When it comes to successful app or software development, understanding and following The Principle of Least Astonishment is key.
If you’ve ever purchased something online, you’ll probably identify with the following experience. A customer wants to buy a pair of shoes from their phone. They locate the pair they want from Amazon or Zappos, select their size from a drop down menu, and click “add to cart” to right of the product photo. When they’re ready to purchase, the input boxes for their shipping and credit card information autofocus as they select each field. Before they continue, a review page loads, allowing them to edit the order as needed. Pretty straight forward.
Now imagine that same customer buys a pair of shoes on a different mobile site. On the second site, they spend a few extra seconds hunting for the “add to cart” button, which is located on the bottom left side of the page instead of on the right near the product photo. They also spend extra time checking their information because the input fields don’t autofocus, making it harder to see what they’re typing. Obviously, this second experience sounds more time consuming and frustrating than the first — but why, exactly?
Defining the Principle of Least Astonishment.
The creators of the second e-commerce page neglected to follow The Principle of Least Astonishment (PoLA). In other words, don’t surprise the user. According to PoLA, developers and designers create intuitive experiences by following common patterns and leveraging what they know about user expectations. For instance, most users expect an “add to cart” button to appear on the right side of the page somewhere near the product photo. Placing it elsewhere creates an unnecessary learning curve and a potentially frustrating experience.

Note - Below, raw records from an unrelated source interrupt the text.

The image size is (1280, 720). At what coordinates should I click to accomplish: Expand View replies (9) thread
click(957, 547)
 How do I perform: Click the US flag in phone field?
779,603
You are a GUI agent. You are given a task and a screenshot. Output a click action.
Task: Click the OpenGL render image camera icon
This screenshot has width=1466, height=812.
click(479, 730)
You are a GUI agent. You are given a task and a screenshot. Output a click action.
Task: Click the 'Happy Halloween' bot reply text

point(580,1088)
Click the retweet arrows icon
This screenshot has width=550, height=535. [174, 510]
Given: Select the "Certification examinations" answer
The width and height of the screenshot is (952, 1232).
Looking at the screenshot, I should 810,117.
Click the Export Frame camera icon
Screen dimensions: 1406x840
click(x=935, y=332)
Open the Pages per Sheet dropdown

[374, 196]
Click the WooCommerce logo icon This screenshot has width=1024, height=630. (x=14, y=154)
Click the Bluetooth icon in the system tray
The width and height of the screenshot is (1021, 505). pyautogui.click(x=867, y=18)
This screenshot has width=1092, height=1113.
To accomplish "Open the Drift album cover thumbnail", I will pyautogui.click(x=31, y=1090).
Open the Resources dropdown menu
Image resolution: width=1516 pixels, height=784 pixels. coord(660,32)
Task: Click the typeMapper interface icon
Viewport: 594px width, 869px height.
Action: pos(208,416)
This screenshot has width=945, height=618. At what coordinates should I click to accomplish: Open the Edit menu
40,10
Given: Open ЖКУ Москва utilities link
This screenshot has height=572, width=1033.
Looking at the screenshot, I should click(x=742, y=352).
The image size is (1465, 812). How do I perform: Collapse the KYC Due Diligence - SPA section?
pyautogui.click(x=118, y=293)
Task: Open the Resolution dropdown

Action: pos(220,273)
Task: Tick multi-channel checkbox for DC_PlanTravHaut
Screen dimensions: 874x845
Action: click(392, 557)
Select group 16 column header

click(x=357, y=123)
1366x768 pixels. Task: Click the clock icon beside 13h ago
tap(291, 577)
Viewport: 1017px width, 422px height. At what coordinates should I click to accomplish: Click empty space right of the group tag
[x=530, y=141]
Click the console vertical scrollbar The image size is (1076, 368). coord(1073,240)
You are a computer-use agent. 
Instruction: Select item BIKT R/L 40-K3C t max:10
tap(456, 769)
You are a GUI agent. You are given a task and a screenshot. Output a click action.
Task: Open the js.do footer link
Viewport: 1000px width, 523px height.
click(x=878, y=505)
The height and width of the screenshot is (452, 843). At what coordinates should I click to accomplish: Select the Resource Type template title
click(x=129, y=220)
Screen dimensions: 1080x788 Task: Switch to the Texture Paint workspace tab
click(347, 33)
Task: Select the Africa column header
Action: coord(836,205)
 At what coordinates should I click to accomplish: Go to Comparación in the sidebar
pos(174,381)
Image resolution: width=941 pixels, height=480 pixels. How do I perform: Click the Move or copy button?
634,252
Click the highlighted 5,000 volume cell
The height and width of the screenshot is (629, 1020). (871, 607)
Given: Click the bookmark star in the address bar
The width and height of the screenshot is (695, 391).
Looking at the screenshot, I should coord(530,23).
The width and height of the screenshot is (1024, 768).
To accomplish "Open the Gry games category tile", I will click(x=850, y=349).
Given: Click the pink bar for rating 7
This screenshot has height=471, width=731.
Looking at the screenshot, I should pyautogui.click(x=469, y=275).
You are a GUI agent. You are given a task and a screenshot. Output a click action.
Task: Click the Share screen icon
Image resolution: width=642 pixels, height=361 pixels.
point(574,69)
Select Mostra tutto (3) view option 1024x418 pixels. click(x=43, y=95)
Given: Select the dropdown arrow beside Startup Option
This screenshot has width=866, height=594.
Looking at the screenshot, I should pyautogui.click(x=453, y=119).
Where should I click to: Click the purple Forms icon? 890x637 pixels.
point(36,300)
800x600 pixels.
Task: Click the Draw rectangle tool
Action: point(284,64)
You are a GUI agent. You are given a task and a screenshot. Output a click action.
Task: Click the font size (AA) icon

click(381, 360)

As software and product developers, we rely on PoLA not only to create seamless user experiences but also to streamline our internal processes. Following conventions that make our code more predictable empowers our team members to be flexible. They can jump into projects they’ve never worked on before, or return to code they’ve written weeks or months prior with a clear understanding of what’s going on. Even something as simple as naming a function to reflect its purpose makes a big difference in writing clear, maintainable code.
Following PoLA can make a world of difference to a product’s success.
The poorly designed e-commerce site we mentioned earlier most likely has a higher bounce rate than its competitors because visitors need to work harder to get what they need. Like a high rise without a steal-beam foundation, a product that doesn’t ground its users with familiar patterns will eventually fall apart. On the other hand, the more developers and designers consider their users’ preferences and habits, the greater their ability to create intuitive, pleasing experiences.